The Bengals also need more depth on the offensive line (isn't this an annual refrain?), and they need to find someone who can step up and play the essential left tackle spot immediately.
Oh, and that quarterback situation? This one is going to be tricky. Russ Hill and Kyle Blum will likely head into spring in a battle for the top spot, and Evan Mozzochi has to be wondering if he's going to get a shot, too. ISU is also looking at bringing in two or three freshmen, who, ideally, would redshirt next year.
4. Special teams. Is the Mike Ramos (placekicker)/Jarret Huk (kickoffs) combination good enough for next year, or will the Bengals opt to bring in a scholarship kicker? Apparently J.D. Ponciano will be back at kick returner, but they'll have to replace Blue, an excellent punt returner. The Bengals need to upgrade their athletic ability all across the roster to improve the coverage and return units, which struggled at times this year.
5. Not all of these "solution" players will be, or need to be junior college or D-1 transfers. ISU is in the position of being to offer to better freshmen the opportunity to compete for immediate playing time. Will that be a strong enough pull to convince players to cast their lot with an 11-loss team? Don't know, but it's one known commodity for the Bengal coaching staff to sell.
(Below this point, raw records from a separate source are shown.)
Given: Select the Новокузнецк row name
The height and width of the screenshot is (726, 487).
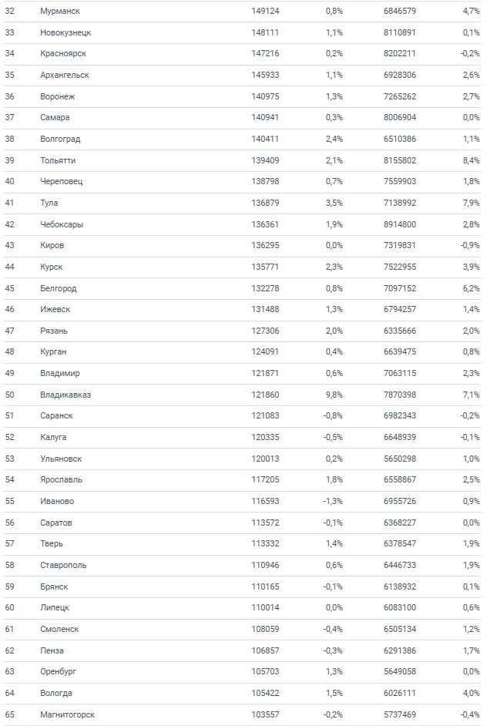Looking at the screenshot, I should coord(67,33).
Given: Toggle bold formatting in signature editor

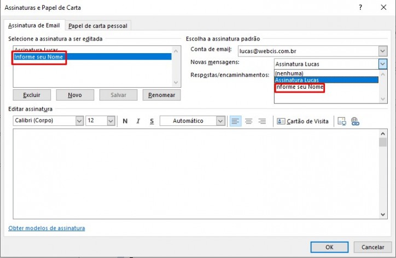Looking at the screenshot, I should [125, 121].
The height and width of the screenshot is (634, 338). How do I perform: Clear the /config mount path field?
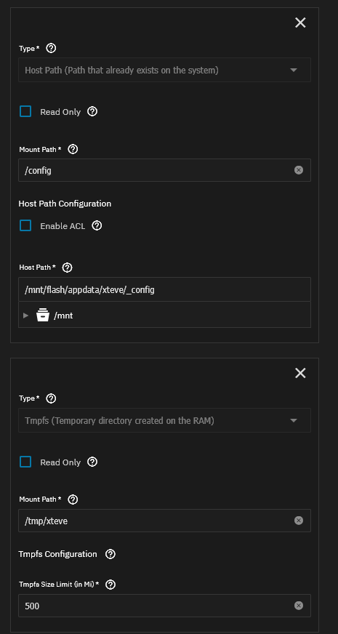298,170
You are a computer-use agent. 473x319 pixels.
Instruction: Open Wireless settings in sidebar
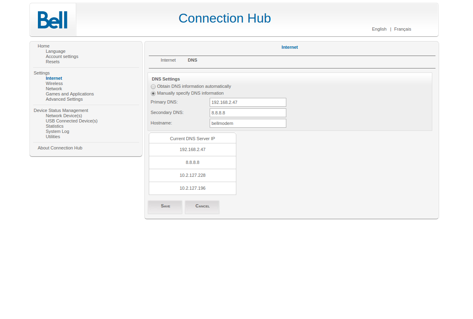54,84
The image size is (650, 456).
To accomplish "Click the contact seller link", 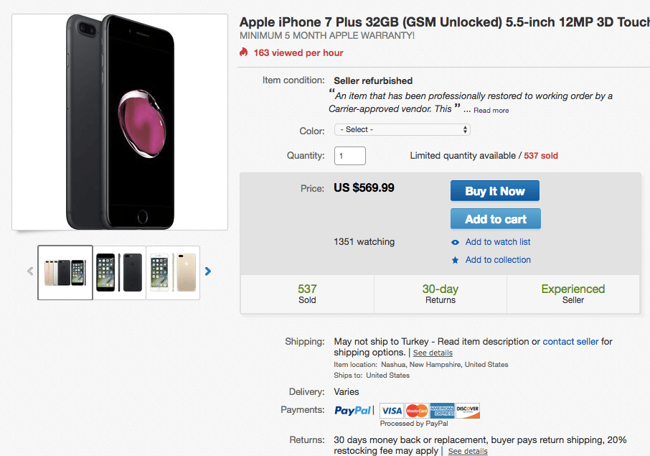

The coaching staff knows it must bring in enough older players that improvement next year is obvious. At the same time, they must balance that with the need to recruit "character" kids who will stay committed to the program for the long haul -- and stay out of trouble. Nothing brings down a program faster than a knee-jerk reaction to start recruiting marginal students or citizens. If you're winning, a community will cut you some slack on the occasional "bad kid," but nobody is going to have much patience with players on an 0-11 team who get into trouble.
6. Coach Z will have to spend some time re-evaluating schemes and systems, and making sure his coaching staff "fits" what he wants to accomplish. He will also have to decide if he wants to continue to be the linebacker coach, or if his time and talents are better spent on "big picture" issues.
7. Zamberlin and Interim AD Jeff Tingey must make a decision on the non-conference schedule. Right now, Coach Z and the ISU athletic administration are trying to figure out the best balance for a non-conference schedule that will include some confidence-building lower-tiered teams, as well as some revenue-building D-1 programs. The decision will also have to involve teams already contracted for next season. Some tough decisions are going to have to be made, and as Idaho's economic situation grows more problematic and the prospect of more state holdbacks becomes evident, I wouldn't be surprised to see "money games" rise to the top of the priority list.
None of these "to-do" lists are unique to Idaho State, but the tenuous state of the program makes successful completion of each item all the more critical. Here are some key dates to keep in mind as Coach Z and his staff start checking them off:
Dec. 17-Jan. 15--Signing period for "early" junior college transfers, who will be on campus for spring football practice.
Feb. 4-April 1--Signing period for all high school players and junior college transfers who will not be on campus until fall practice.
And thanks for being a Bengal fan. It ain't always easy, but it's always fun.